A U.K. study based on a group of British Pakistani and British Bangladeshi individuals suggests that polygenic risk scores (PRS) could help to predict diabetes risk in this group, but also highlights that more, large background studies are needed to ensure that all relevant genetic variants are identified.
South Asian people are disproportionately affected by type 2 diabetes and therefore identifying accurate methods for early risk detection could help many people improve their health and even stop initiation or progression of the condition.
There is a strong genetic component to type 2 diabetes, but despite South Asians being heavily affected, most previous genetic studies on type 2 diabetes have been carried out in majority European populations. This discrepancy causes problems, as while polygenic risk scores are useful tools for disease risk prediction, they are fed by large genome-wide association studies in mostly White populations so have uncertain accuracy in other ethnic groups.
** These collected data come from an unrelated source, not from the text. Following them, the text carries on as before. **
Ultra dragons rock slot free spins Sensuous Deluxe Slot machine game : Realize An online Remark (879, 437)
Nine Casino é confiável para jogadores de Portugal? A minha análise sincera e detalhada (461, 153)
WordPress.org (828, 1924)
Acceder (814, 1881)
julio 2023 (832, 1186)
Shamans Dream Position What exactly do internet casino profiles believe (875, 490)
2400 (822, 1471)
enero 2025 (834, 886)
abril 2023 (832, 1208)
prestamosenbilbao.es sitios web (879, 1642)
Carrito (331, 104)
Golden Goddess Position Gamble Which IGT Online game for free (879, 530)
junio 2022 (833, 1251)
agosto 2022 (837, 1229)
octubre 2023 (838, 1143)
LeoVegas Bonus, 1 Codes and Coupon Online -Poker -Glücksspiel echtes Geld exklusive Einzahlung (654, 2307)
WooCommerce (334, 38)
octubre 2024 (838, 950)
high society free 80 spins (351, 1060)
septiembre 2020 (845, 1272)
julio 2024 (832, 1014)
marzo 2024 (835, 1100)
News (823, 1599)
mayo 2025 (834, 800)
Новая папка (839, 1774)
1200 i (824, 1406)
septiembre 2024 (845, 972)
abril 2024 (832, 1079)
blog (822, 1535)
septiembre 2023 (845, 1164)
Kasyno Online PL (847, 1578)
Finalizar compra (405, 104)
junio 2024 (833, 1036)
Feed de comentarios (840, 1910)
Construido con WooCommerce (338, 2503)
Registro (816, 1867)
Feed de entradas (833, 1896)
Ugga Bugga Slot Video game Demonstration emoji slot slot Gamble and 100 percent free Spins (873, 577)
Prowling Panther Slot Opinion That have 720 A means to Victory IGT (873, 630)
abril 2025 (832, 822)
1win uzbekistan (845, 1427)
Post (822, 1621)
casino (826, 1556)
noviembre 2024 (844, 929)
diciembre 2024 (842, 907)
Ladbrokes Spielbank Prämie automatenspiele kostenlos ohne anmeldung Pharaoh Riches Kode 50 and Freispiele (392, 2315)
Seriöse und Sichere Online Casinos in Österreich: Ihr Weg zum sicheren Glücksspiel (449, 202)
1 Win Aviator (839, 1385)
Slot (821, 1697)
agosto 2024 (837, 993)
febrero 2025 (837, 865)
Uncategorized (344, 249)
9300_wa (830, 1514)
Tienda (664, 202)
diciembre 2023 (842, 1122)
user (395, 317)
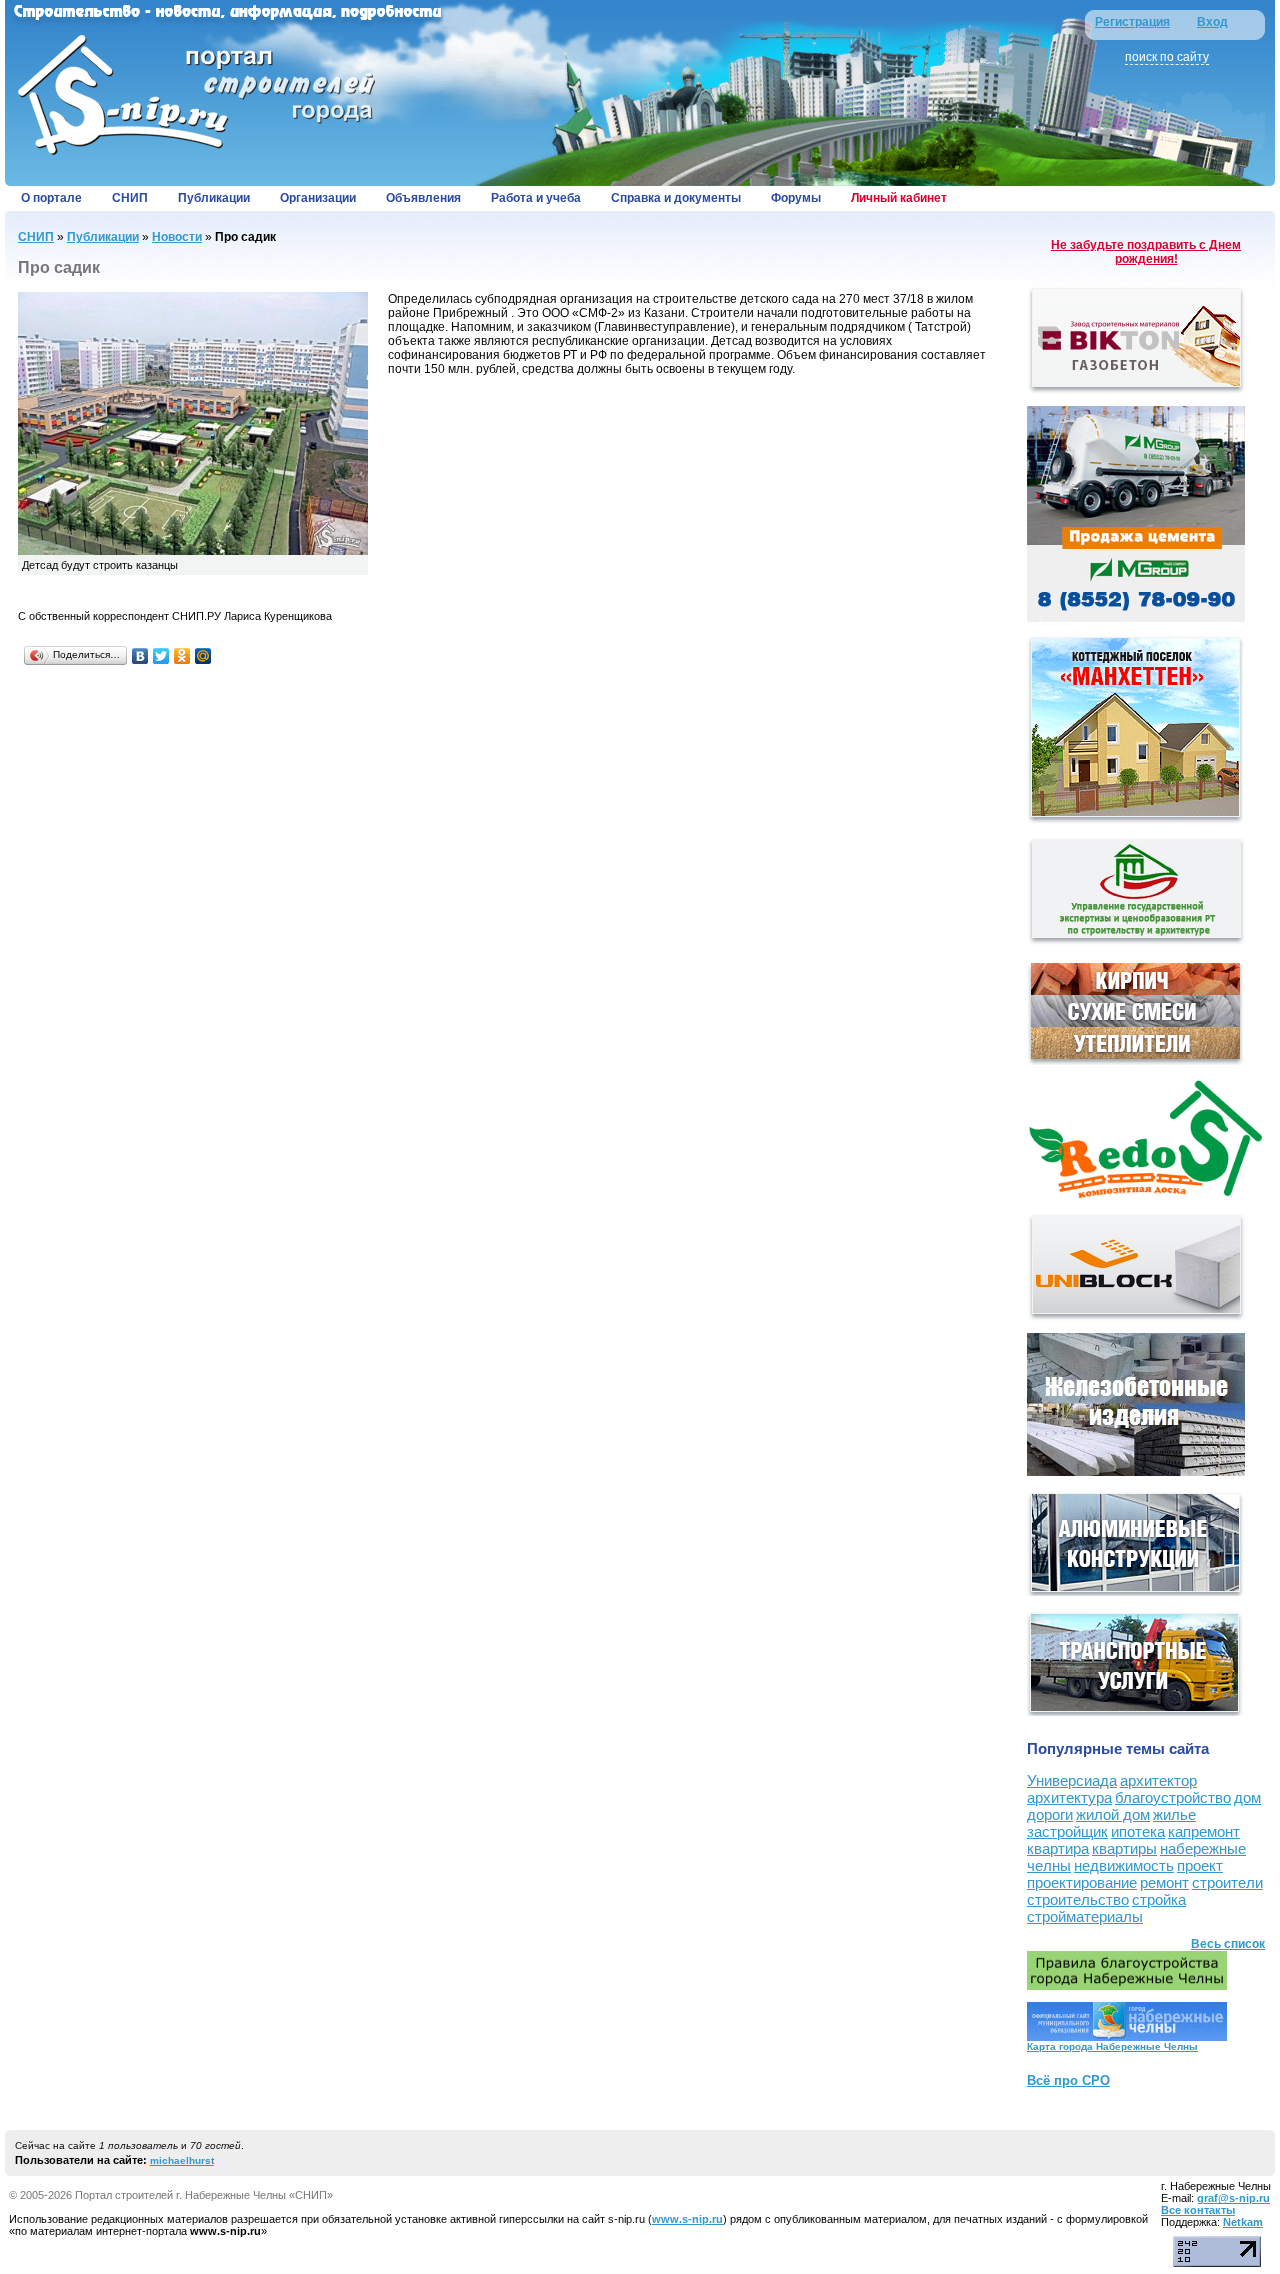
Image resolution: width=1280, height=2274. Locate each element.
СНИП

Writing in PLoS Med, Sarah Finer, a senior lecturer at Queen Mary University of London, and colleagues evaluated whether genetic variants known to increase risk for type 2 diabetes in European populations are also relevant in British Pakistani and British Bangladeshi people.
Genes & Health is a large, population study of British Pakistanis and Bangladeshis with more than 20,000 participants. Both genomic and routine health data are collected from those in the study. Finer and colleagues assessed whether 27 areas in the genome linked to type 2 diabetes risk in Europeans were also linked in 18,875 participants of the Genes & Health cohort.
Notably, only nine of these 27 associations were also replicated in the Genes & Health cohort, suggesting that significant genetic differences are present between European and South Asian populations that impact diabetes risk. “Our work highlights the need for greater representation of diverse ancestry groups in genetic studies of type 2 diabetes,” write the authors.
In a second step, the researchers created and tested a polygenic risk score 13,648 using the British Pakistani and Bangladeshi data gathered in their study.
They found it did improve risk prediction to a modest degree, particularly in women who experienced gestational diabetes and in younger people. It also helped to identify specific disease subgroups at diagnosis that could allow better targeted therapy if validated and then used in the clinic.
“Our polygenic risk score has multiple potential uses, but importantly, it helped identify young, otherwise healthy, individuals who were in fact living at high risk of type 2 diabetes, one in 20 of whom might have been mistakenly labelled as low risk by current clinical risk tools,” write the authors.
“We hope to see polygenic risk scores being adopted in clinical care in the future, after careful evaluation to understand their potential to improve health outcomes cost-effectively, and with diverse populations who are at greatest need,” concludes Finer in a press statement.